◆ **Task**:
Return, word for word, the part of the items below that opens with the line containing "Task: Click the Tytuł input field" and runs through the end of the items, both ends included. Omit the pictures from your answer.

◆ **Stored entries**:
· · · · · · ·

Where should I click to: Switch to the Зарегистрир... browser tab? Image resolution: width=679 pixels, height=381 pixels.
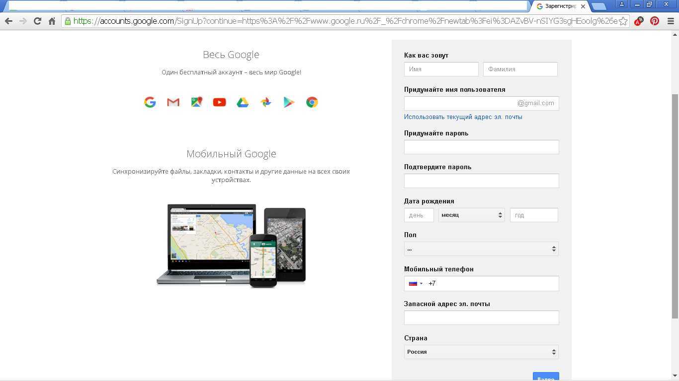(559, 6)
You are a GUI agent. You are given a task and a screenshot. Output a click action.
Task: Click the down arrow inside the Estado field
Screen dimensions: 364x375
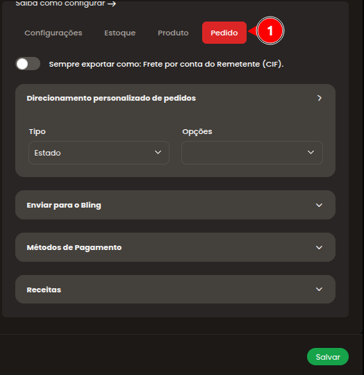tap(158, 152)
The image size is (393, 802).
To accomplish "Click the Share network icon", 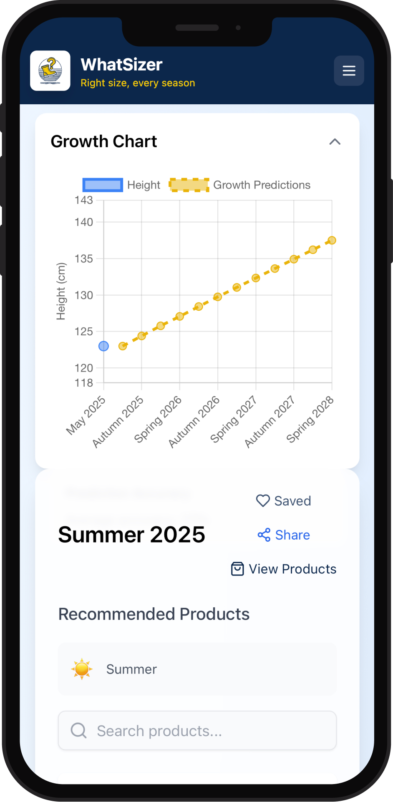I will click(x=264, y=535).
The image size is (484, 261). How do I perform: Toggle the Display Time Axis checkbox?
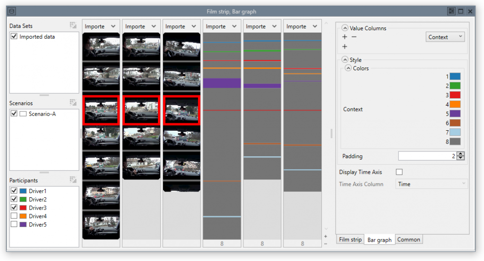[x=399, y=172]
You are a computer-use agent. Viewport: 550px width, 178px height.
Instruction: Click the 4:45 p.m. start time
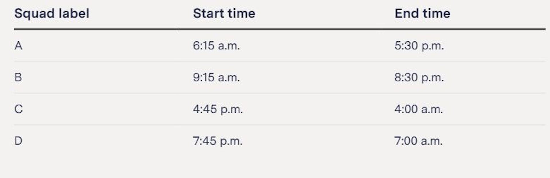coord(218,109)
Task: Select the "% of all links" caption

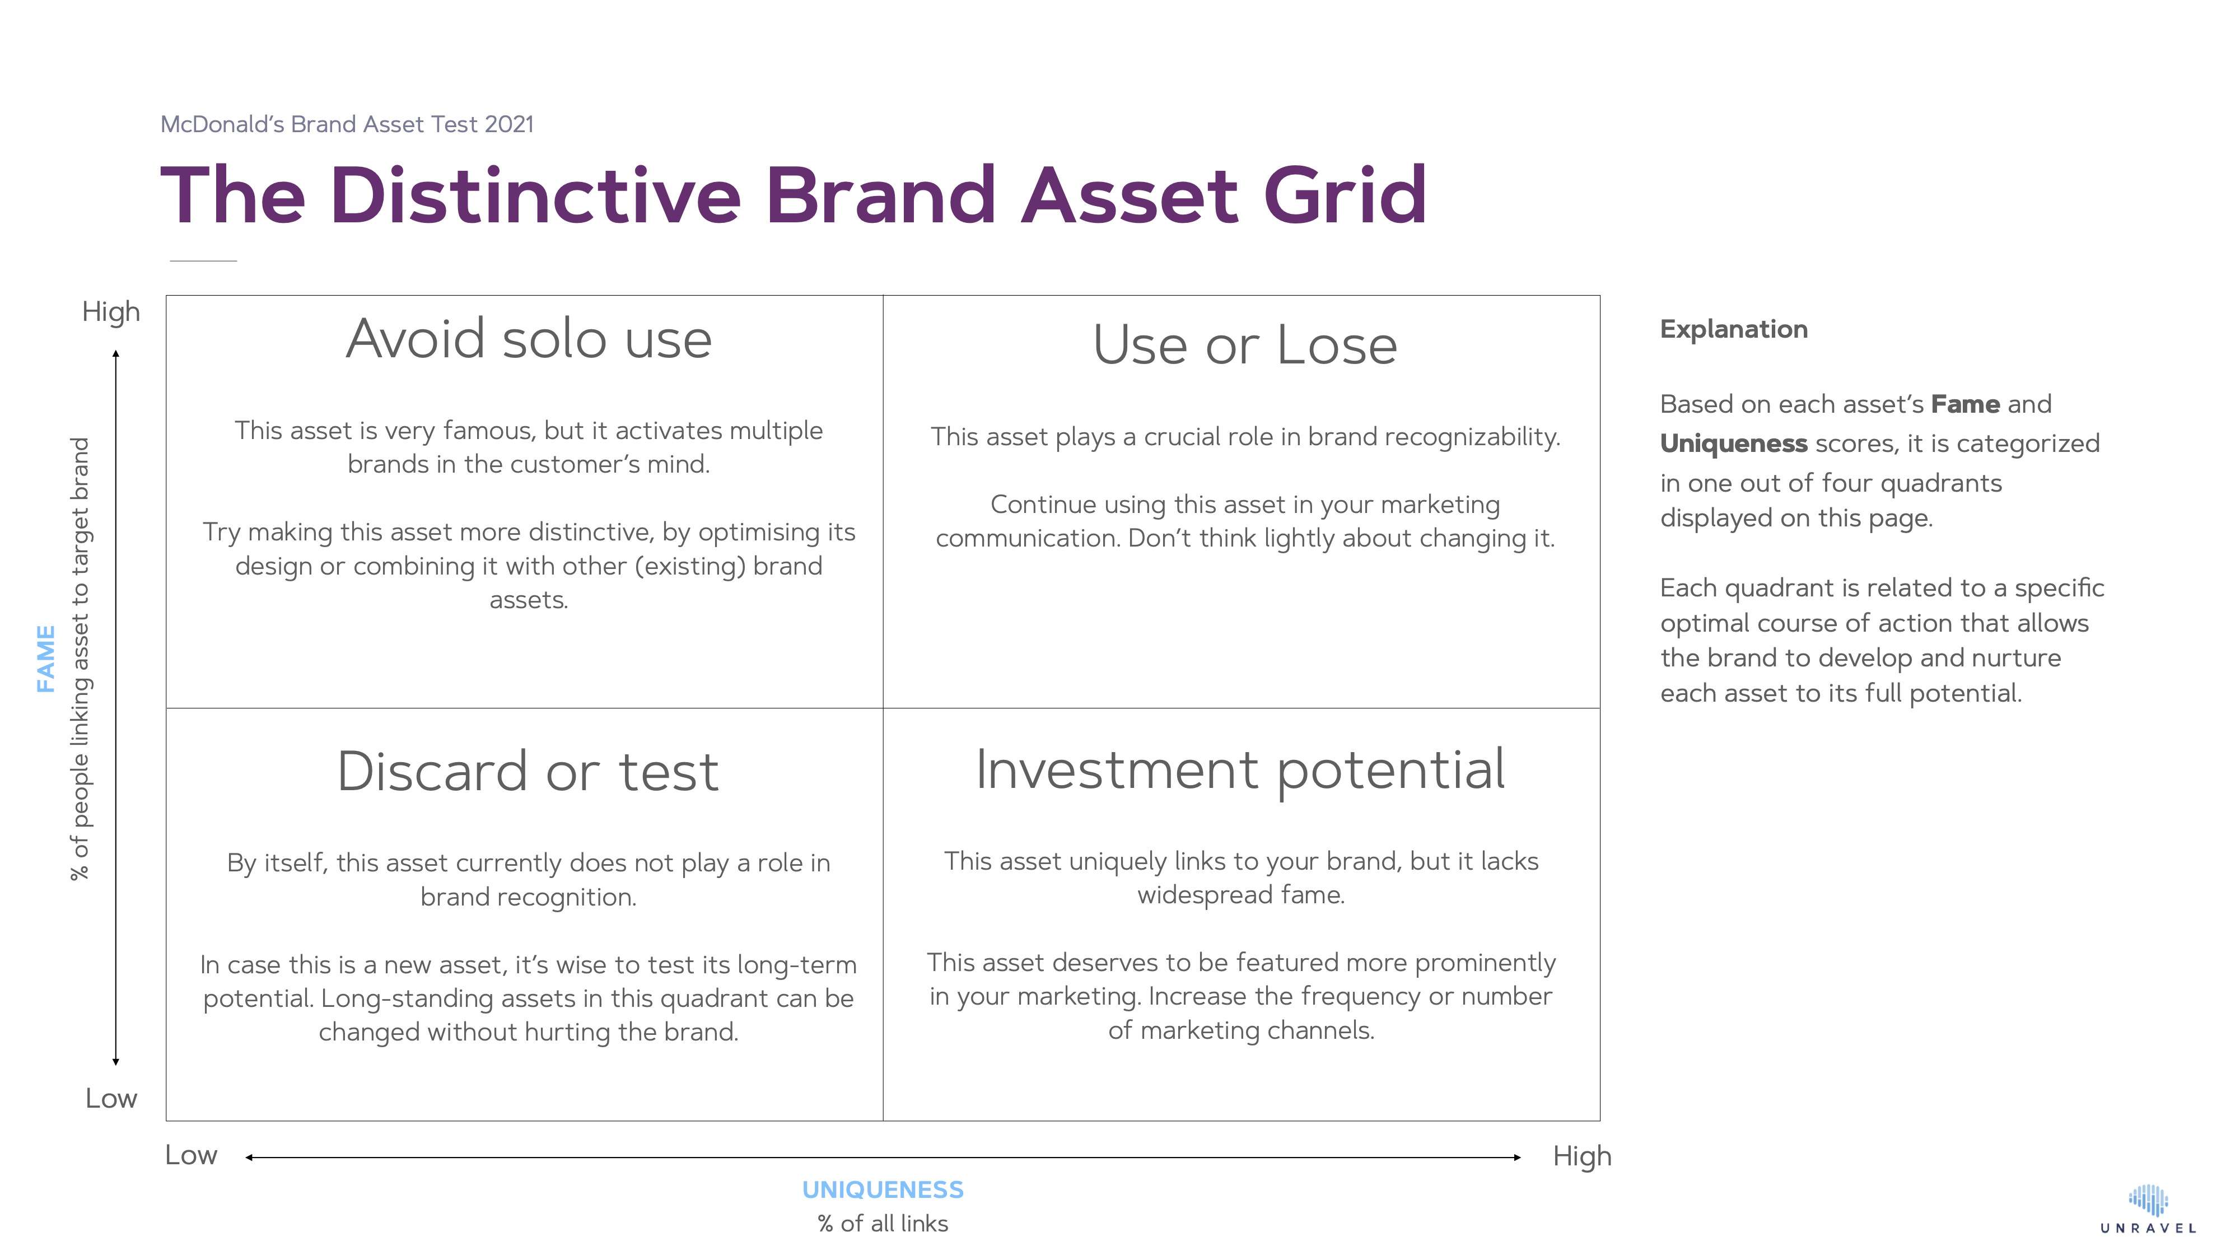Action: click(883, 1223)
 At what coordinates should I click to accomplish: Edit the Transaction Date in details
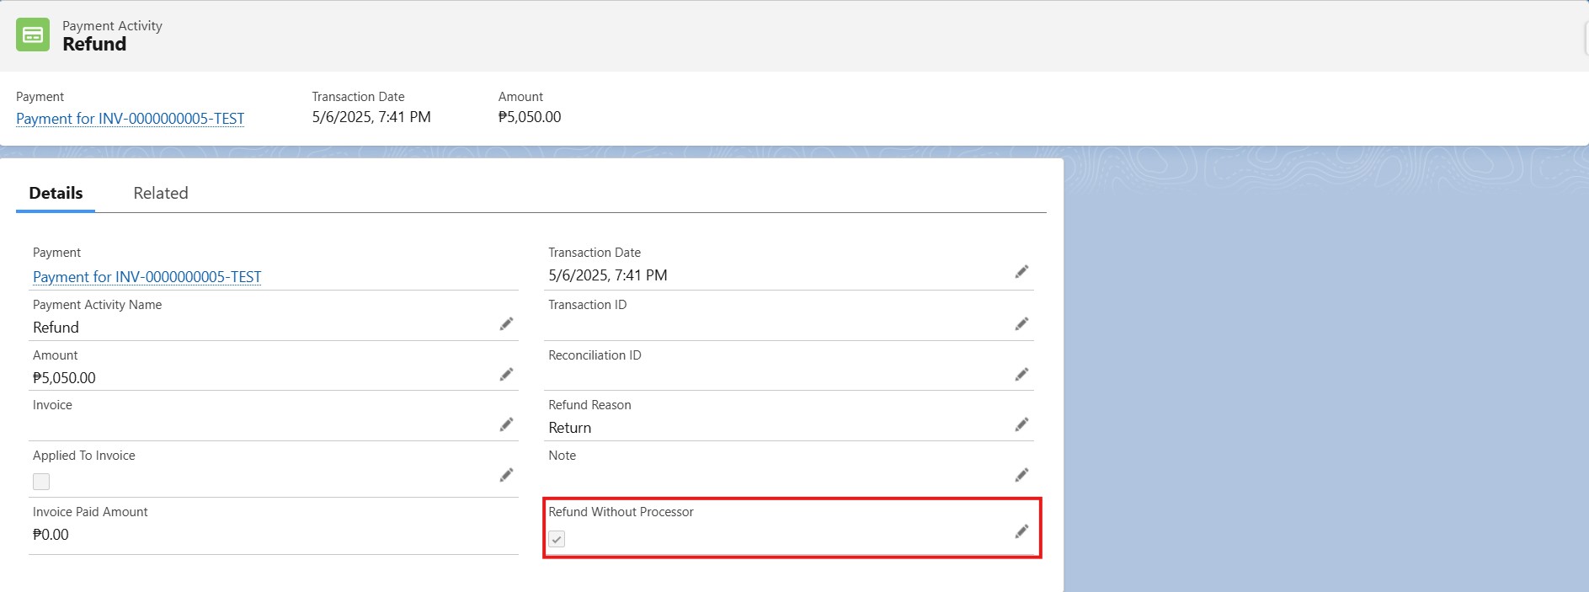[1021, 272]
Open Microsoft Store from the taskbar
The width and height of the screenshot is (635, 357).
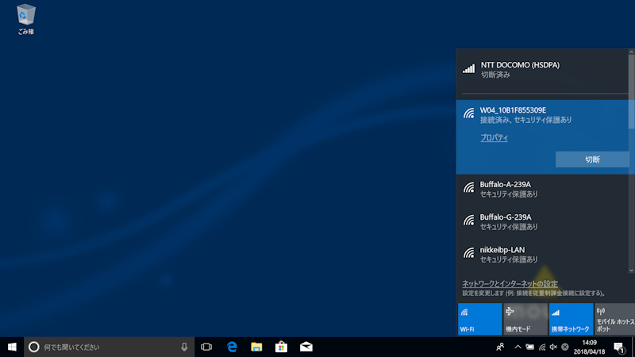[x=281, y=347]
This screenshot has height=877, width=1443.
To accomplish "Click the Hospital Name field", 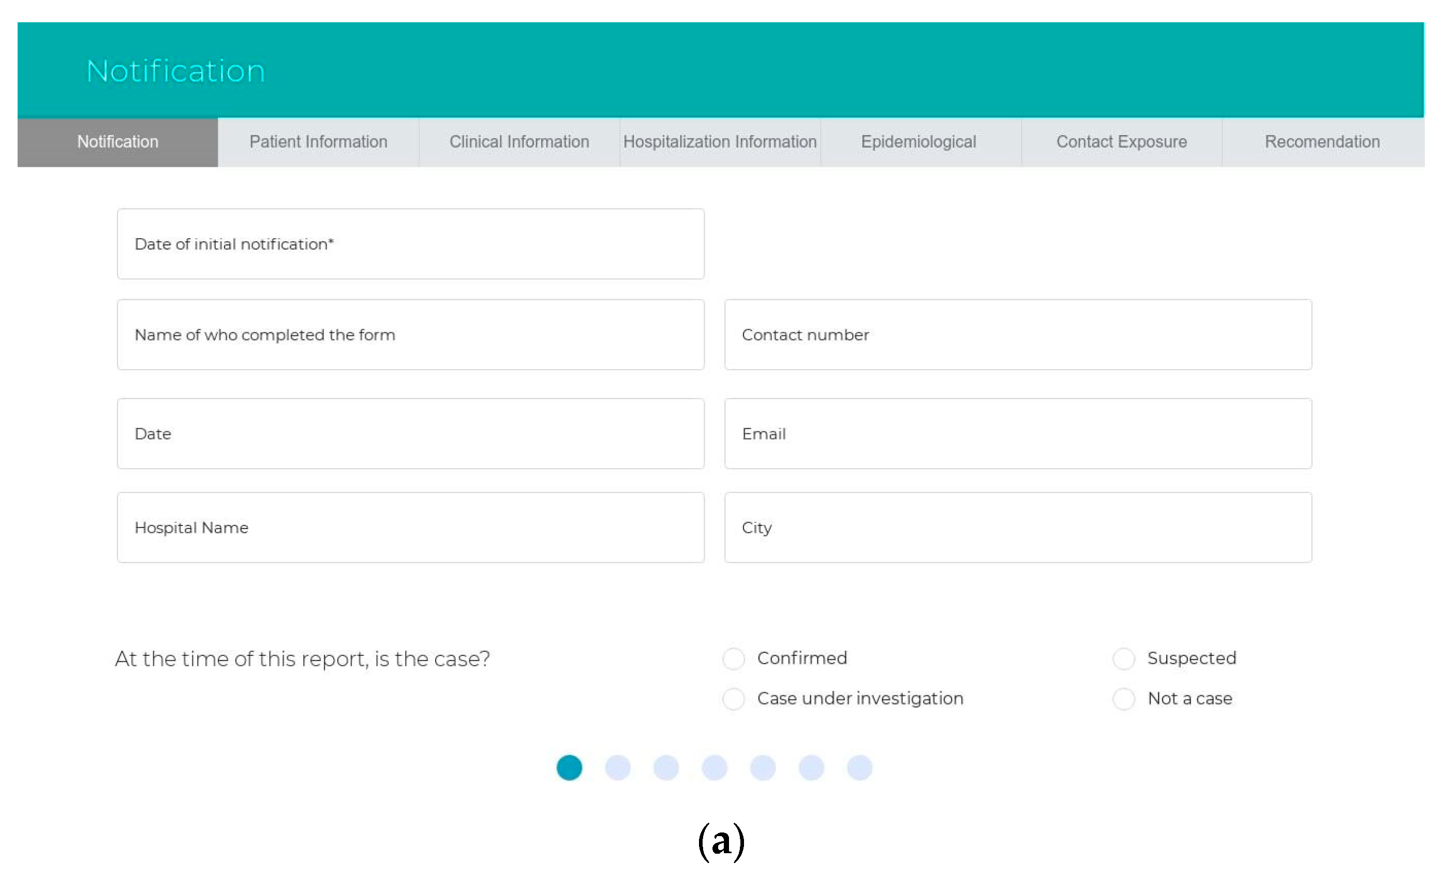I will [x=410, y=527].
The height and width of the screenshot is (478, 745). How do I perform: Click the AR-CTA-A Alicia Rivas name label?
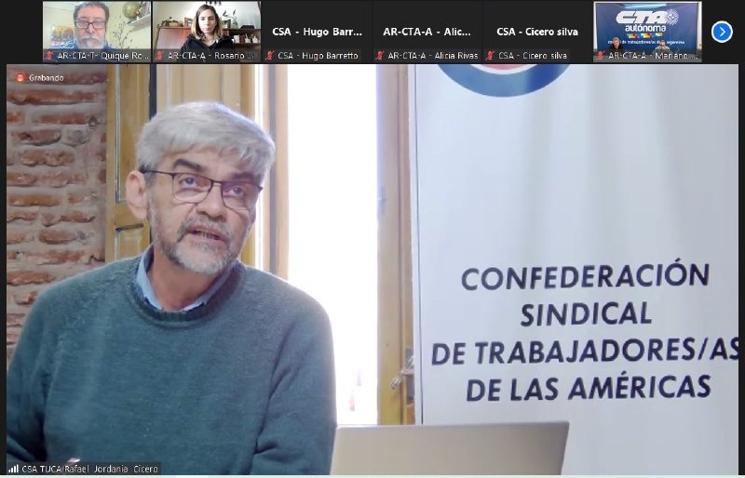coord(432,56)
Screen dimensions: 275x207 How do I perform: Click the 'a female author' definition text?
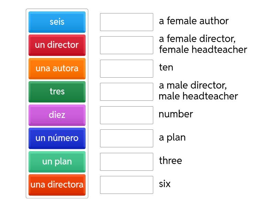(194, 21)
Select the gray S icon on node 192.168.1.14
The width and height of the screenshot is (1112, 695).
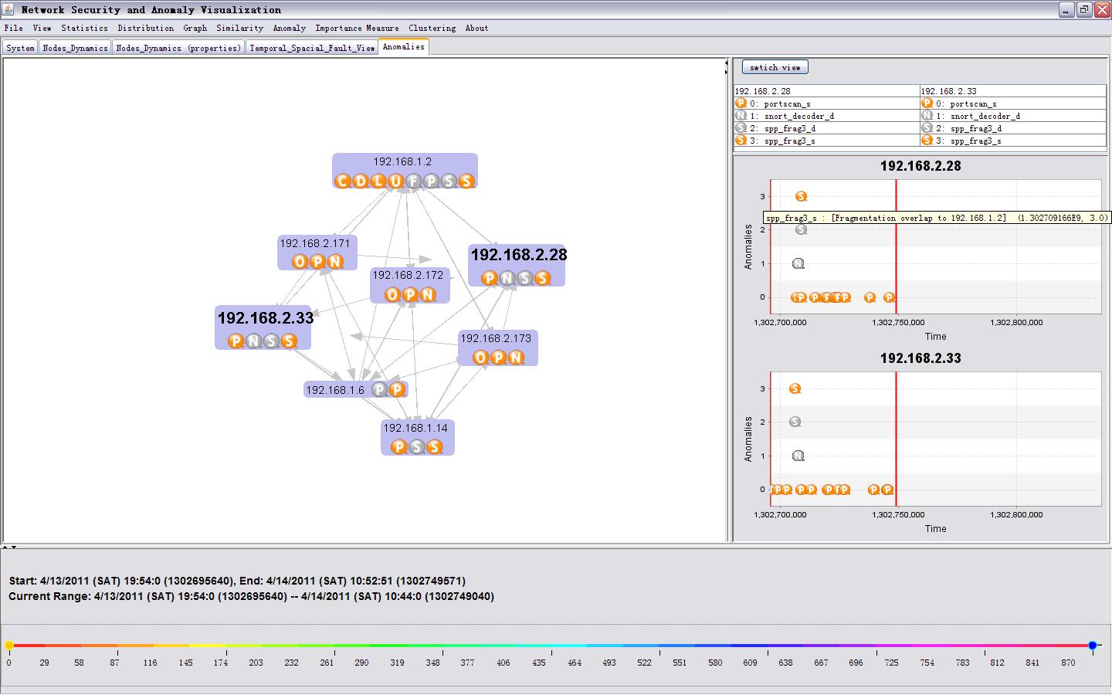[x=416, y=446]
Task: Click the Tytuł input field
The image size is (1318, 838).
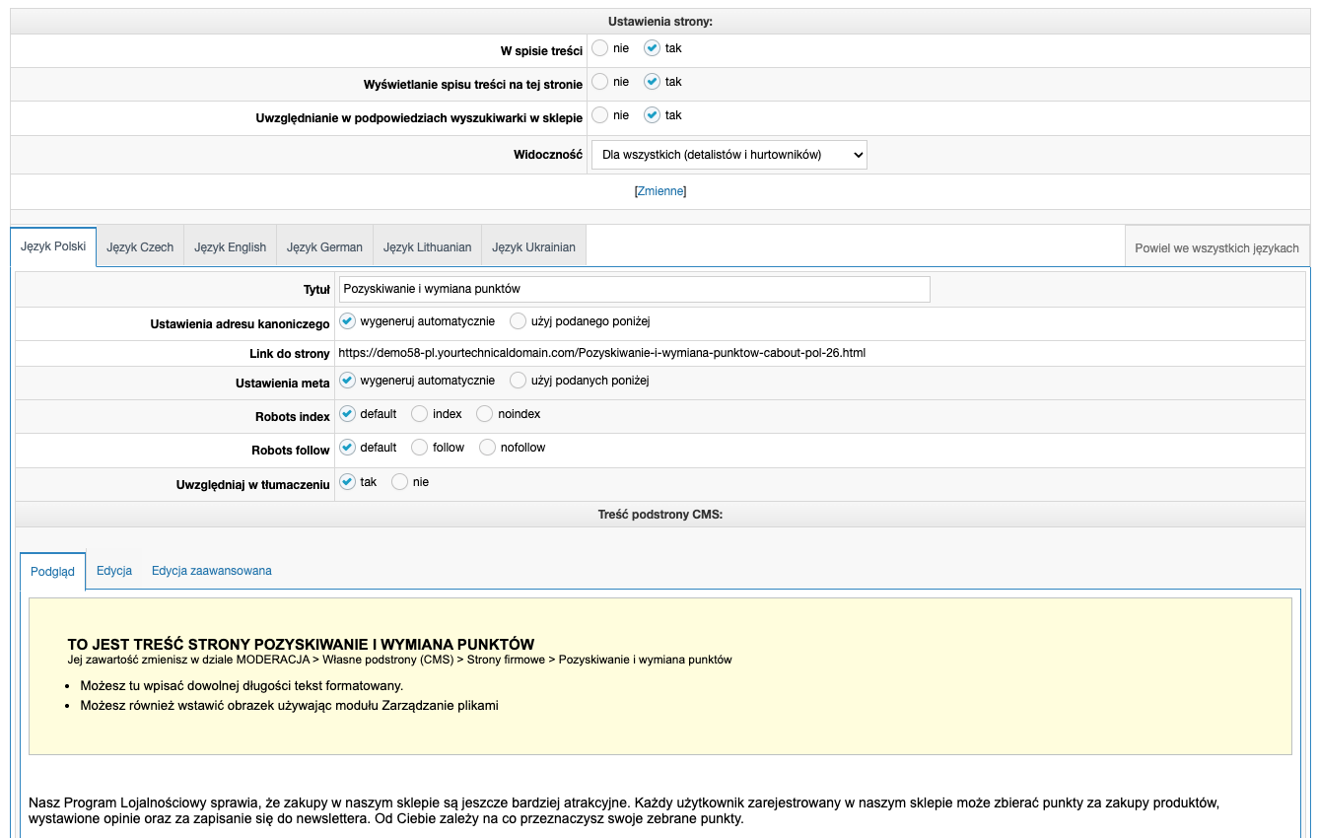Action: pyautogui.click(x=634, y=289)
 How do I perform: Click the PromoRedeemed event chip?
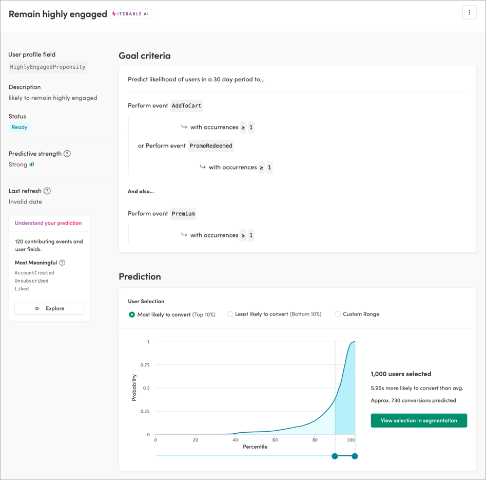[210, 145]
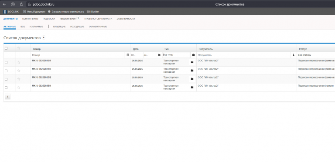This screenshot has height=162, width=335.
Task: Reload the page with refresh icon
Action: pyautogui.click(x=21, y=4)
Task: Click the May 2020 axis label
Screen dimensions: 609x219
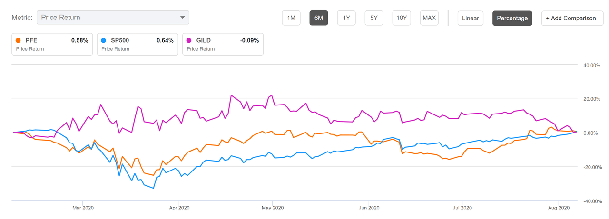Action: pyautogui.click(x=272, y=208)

· · · · · · ·

◆ **Final answer**:
Task: Click the Tytuł input field
The image size is (1318, 838).
Action: pyautogui.click(x=634, y=289)
 How do I perform: Click the PromoRedeemed event chip?
[210, 145]
This screenshot has height=162, width=335.
Task: Reload the page with refresh icon
Action: pyautogui.click(x=21, y=4)
Task: Click the May 2020 axis label
Screen dimensions: 609x219
Action: pyautogui.click(x=272, y=208)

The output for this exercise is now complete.